We learn from this cavalcade of media that Lee was acquitted for the murders she committed during “Return to Roanoke” thanks to a defense that relied on the Polks’ hallucinogenic marijuana strain and her understandable trauma. She was then tried for Mason’s murder and surprisingly, Flora testifies against her. Apparently, the girl witnessed the murder. Her credibility is questioned, though, when she also reports that she didn’t let her parents know she was in the wood because she preferred hanging out with Priscilla, the colonial dead girl. Lee is acquitted again. I guess that video of her admitting to Mason’s murder wasn’t that important, after all.
Then Lee meets Lana. The modern day Lana Winters is clearly styled in this alternative from our universe as a Barbara Walters-type character, who’s known for her specials that tread the line between journalism and entertainment. Her scenes with Adina Porter’s Lee are thrilling, two strong women who have been through hell facing off against each other.

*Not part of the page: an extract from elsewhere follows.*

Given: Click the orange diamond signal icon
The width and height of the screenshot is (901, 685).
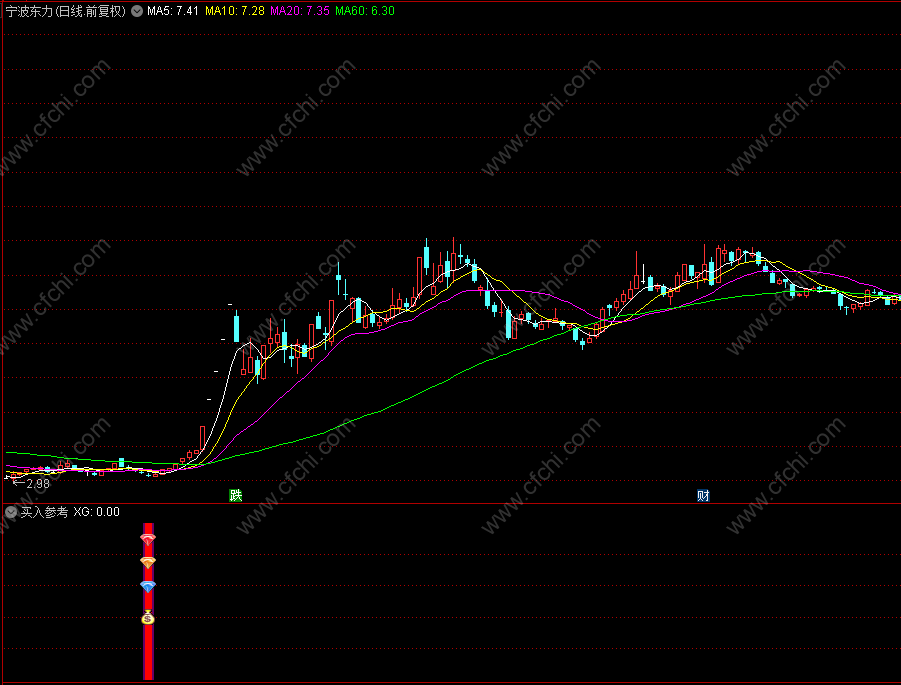Looking at the screenshot, I should click(x=148, y=563).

Their rapport is friendly at first, but quickly turns tense when Lana springs a surprise on Lee. Flora is missing again and Lana, unsurprisingly, believes Lee has taken her. You can tell by the shock on her face that Lee has no idea what Lana is talking about, but before they can really get into it, their standoff is interrupted by the sound of gunfire outside. It’s ol’ Lot Polk (Frederick Koehler), the last remaining family member, come to seek vengeance. Lana attempts to talk him down, but he knocks her out with his weapon, before being gunned down himself.
The next thing we know, we’re back on Sappony Road (the murder house) with the cast and crew of Spirit Chasers, a ghost-hunting show. They and their special guest Ashley Gilbert (Leslie Jordan, as the actor who played Cricket on My Roanoke Nightmare) don’t really matter, though, as like the kids last week, they’re there to up the body count. They’re also there to give a reason for Lee to be back on camera and every scene without her feels like a waste (because it is). She’s come to the house looking for Flora. She warns these idiots to leave while the living’s good, but of course, they don’t listen and are promptly slaughtered.
The police have shown up, as there’s probably some kind of alarm system around the property now–the Spirit Chasers had to cut through razor wire to get in–and a couple of them are killed by ghosts. The rest, including a SWAT team, dig in for what appears to be a hostage situation with Lee and Flora–the girl is in the house, after all, because she came for Priscilla.
Flora wants to stay there forever, as in as a ghost, because someone needs to stay with Priscilla. And it is here that Lee’s driving force finally reaches its zenith. Lee didn’t fight for her life and her freedom because she cared about herself. She fought so hard through all of it for Flora. Flora is the only thing she cares about and if it means keeping Flora safe, she will do anything and give anything, including her life.
So that’s what she does. She sends Flora out, after telling her that the girl may “feel differently about [her]” in time, and then blows up the house. As Flora is driven away in a police car, her mother, flanked by Priscilla, gives her one last hopeful wave.
8/10 – This has been one gory season, marked by the usual gonzo AHS moments that seem ripe for hashtagging on social media (#pigman). However, it was frequently inventive and also moving, thanks to the strength of cast members like perennial AHS MVP Sarah Paulson. The biggest standout, though, was Adina Porter, who has always been a fine character actress but proved with this show that she can adeptly step into a leading actress role. This episode was a showcase for her, but so was this season.